__Work instructions__.
Once the line holding "[LinkedIn] (426, 2074)" is written out, stop; begin at the first line of the material below and retype exactly, dropping pictures.

== == ==

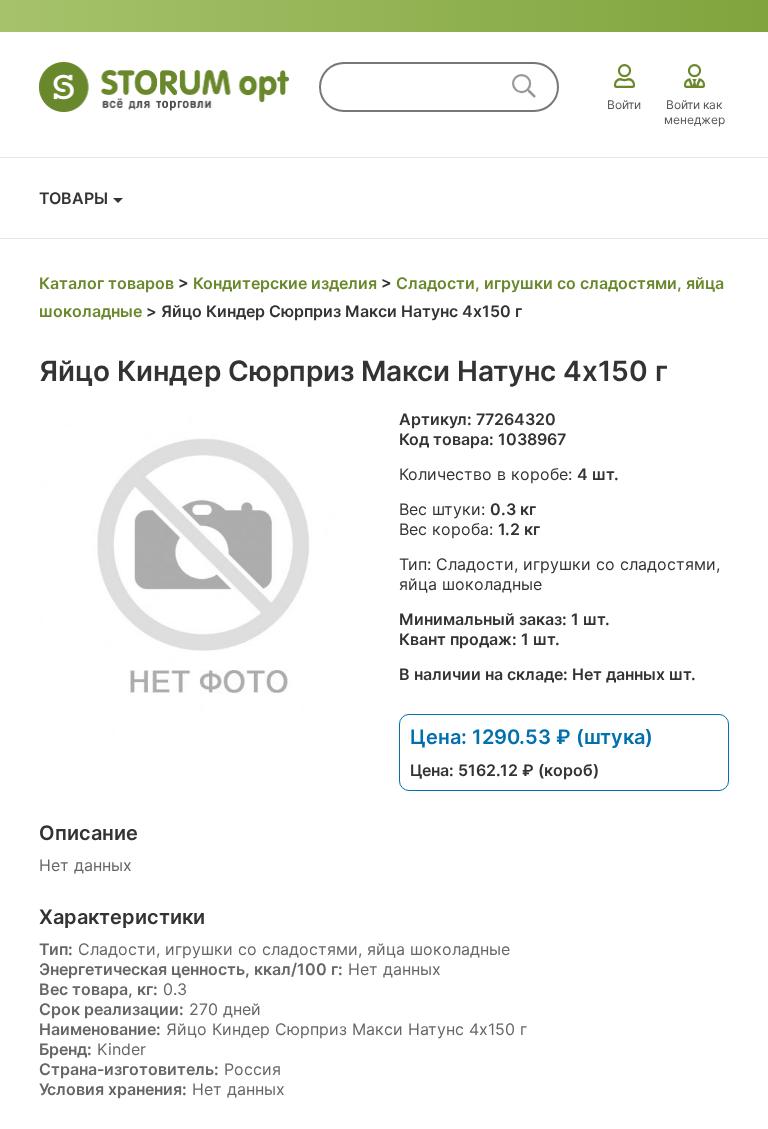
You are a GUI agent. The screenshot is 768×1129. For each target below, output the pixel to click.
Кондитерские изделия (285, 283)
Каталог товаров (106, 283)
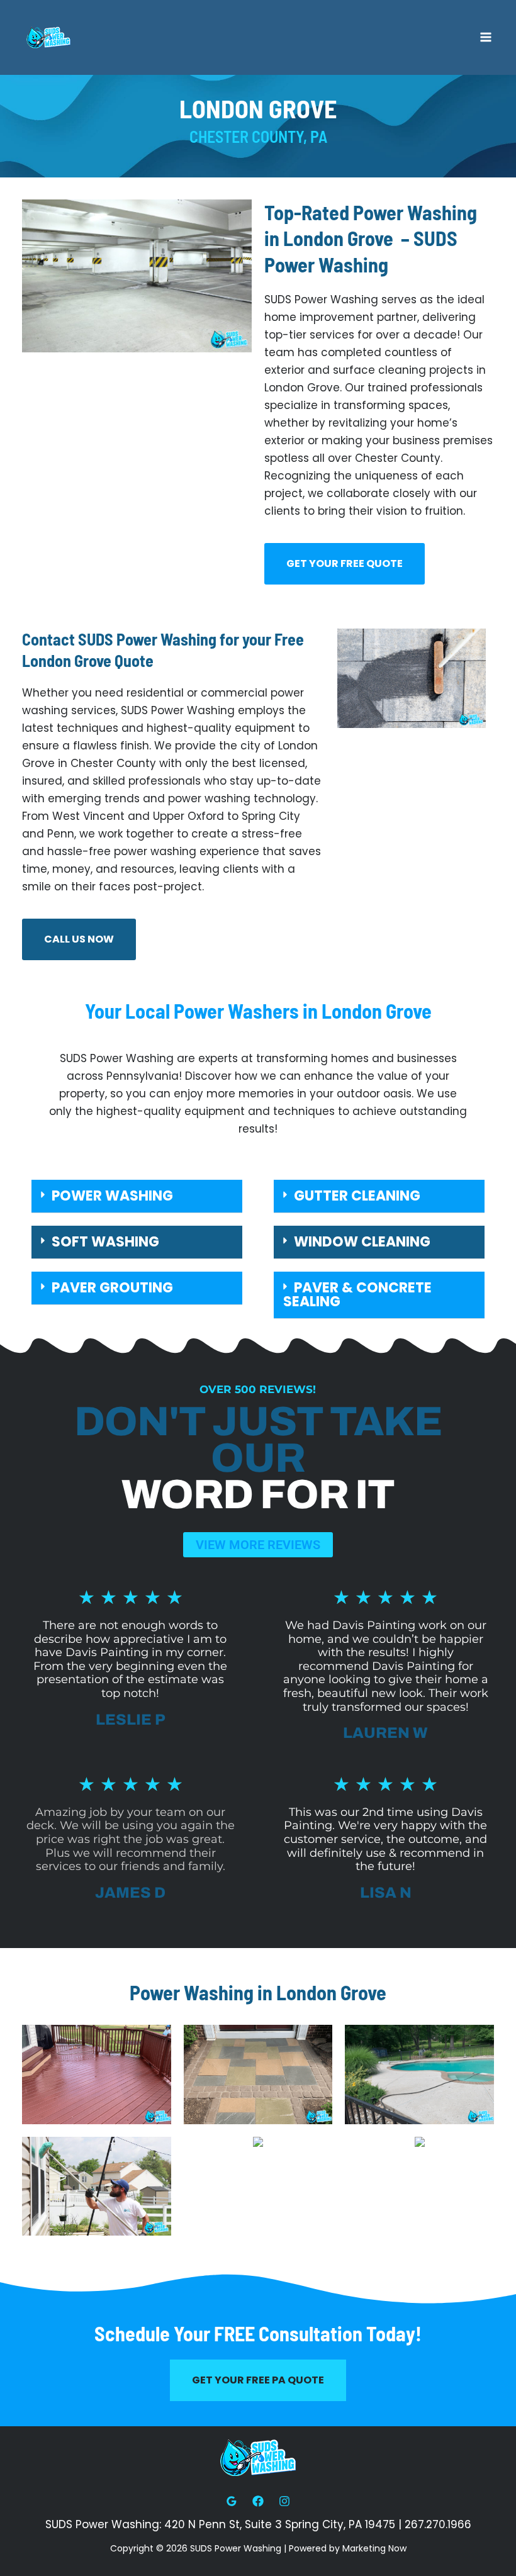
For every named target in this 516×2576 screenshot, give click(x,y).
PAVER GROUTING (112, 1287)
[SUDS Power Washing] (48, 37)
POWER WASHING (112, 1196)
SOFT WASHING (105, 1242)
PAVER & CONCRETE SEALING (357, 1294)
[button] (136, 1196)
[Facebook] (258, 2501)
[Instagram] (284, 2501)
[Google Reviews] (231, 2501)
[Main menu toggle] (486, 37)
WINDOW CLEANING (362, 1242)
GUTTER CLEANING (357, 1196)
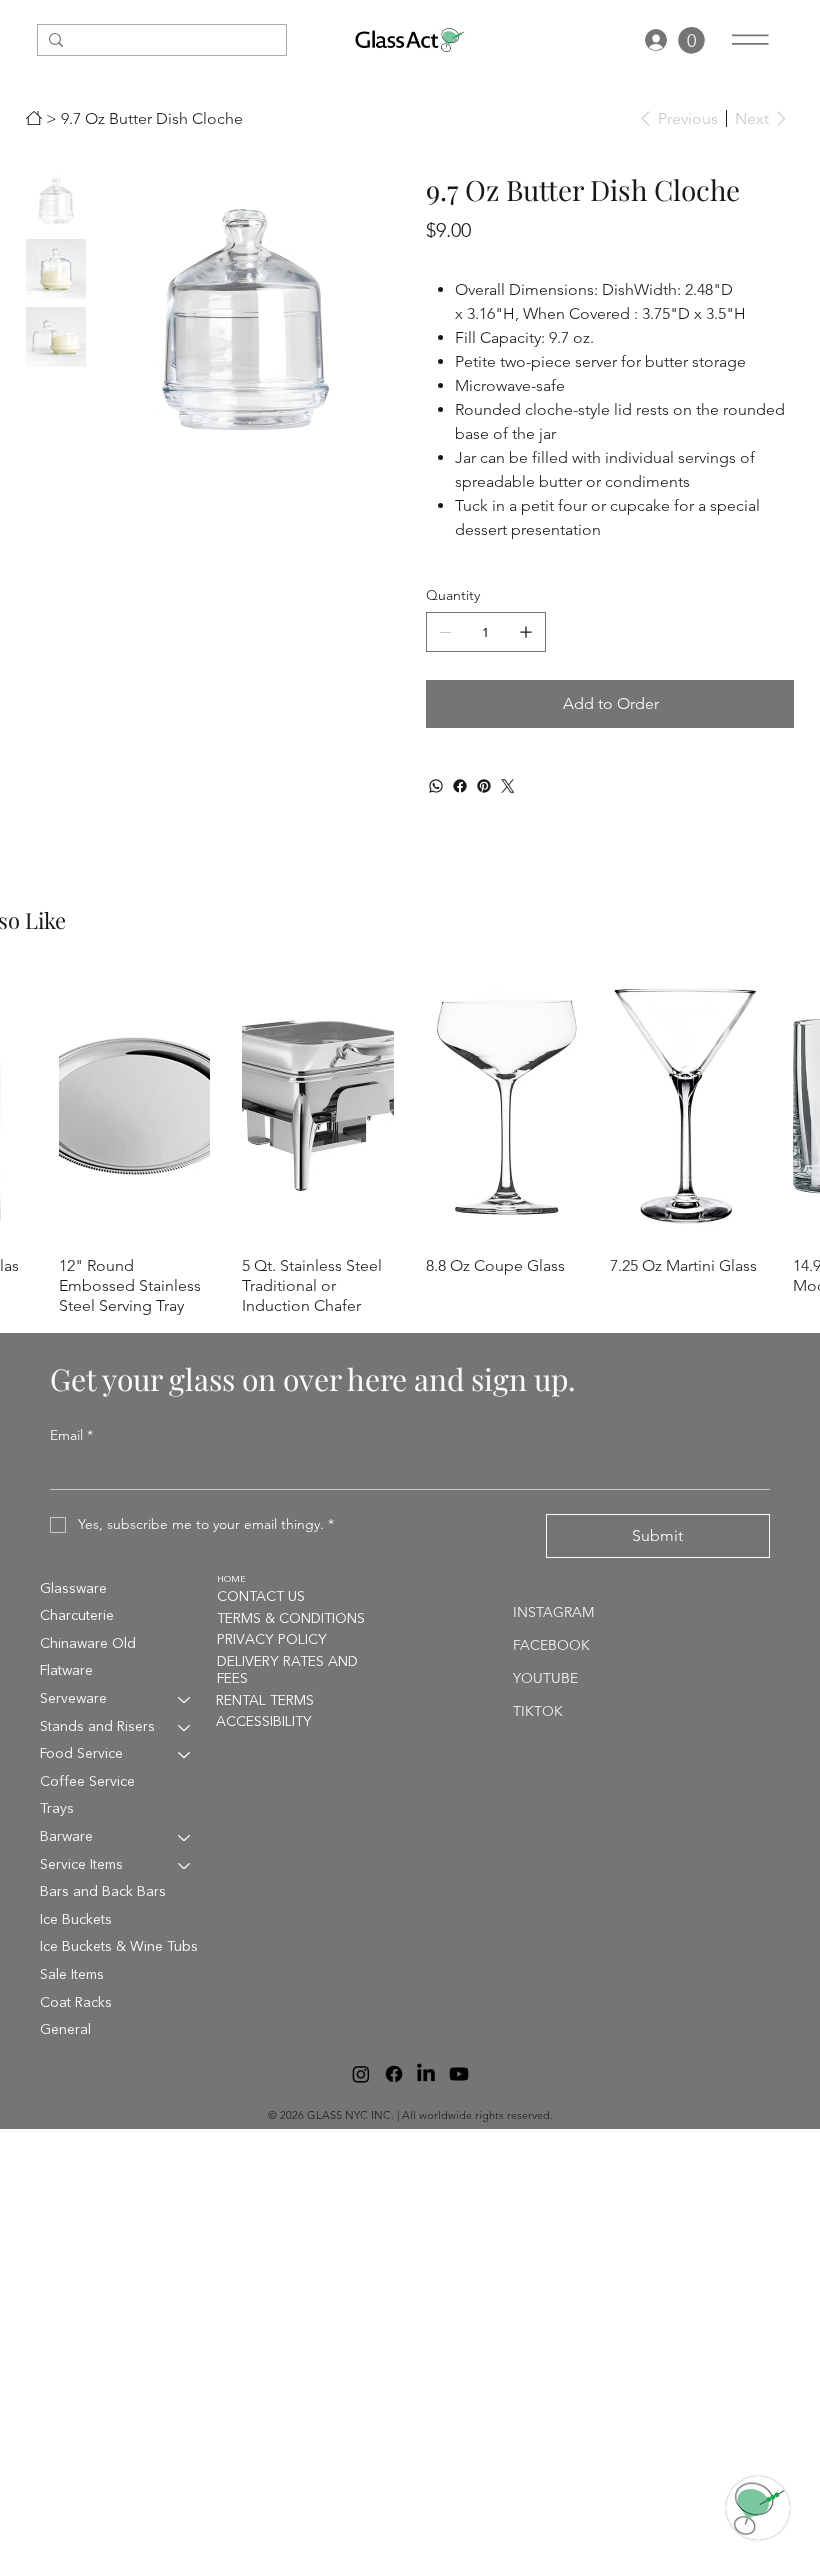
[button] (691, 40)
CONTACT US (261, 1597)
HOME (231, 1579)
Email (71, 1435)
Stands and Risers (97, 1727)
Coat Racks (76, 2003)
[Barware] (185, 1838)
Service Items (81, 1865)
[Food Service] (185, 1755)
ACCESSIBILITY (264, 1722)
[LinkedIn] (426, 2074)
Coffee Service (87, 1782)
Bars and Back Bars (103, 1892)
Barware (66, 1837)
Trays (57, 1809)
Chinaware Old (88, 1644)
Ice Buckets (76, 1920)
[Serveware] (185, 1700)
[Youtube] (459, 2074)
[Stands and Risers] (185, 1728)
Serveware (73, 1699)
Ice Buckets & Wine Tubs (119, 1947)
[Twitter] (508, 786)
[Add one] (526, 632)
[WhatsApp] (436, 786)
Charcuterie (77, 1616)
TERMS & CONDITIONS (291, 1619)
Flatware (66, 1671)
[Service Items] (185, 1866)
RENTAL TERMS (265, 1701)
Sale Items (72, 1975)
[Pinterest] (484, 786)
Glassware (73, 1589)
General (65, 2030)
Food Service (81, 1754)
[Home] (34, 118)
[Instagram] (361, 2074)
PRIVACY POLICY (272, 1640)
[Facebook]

== == ==

__Task answer__.
You are a GUI agent. The screenshot is 768×1129. For each target below, output the pixel to click.
Кондитерские изделия (285, 283)
Каталог товаров (106, 283)
For every named target in this 516×2576 screenshot, give click(x,y).
PAVER GROUTING (112, 1287)
[SUDS Power Washing] (48, 37)
POWER WASHING (112, 1196)
SOFT WASHING (105, 1242)
PAVER & CONCRETE SEALING (357, 1294)
[button] (136, 1196)
[Facebook] (258, 2501)
[Instagram] (284, 2501)
[Google Reviews] (231, 2501)
[Main menu toggle] (486, 37)
WINDOW CLEANING (362, 1242)
GUTTER CLEANING (357, 1196)
[button] (691, 40)
CONTACT US (261, 1597)
HOME (231, 1579)
Email (71, 1435)
Stands and Risers (97, 1727)
Coat Racks (76, 2003)
[Barware] (185, 1838)
Service Items (81, 1865)
[Food Service] (185, 1755)
ACCESSIBILITY (264, 1722)
[LinkedIn] (426, 2074)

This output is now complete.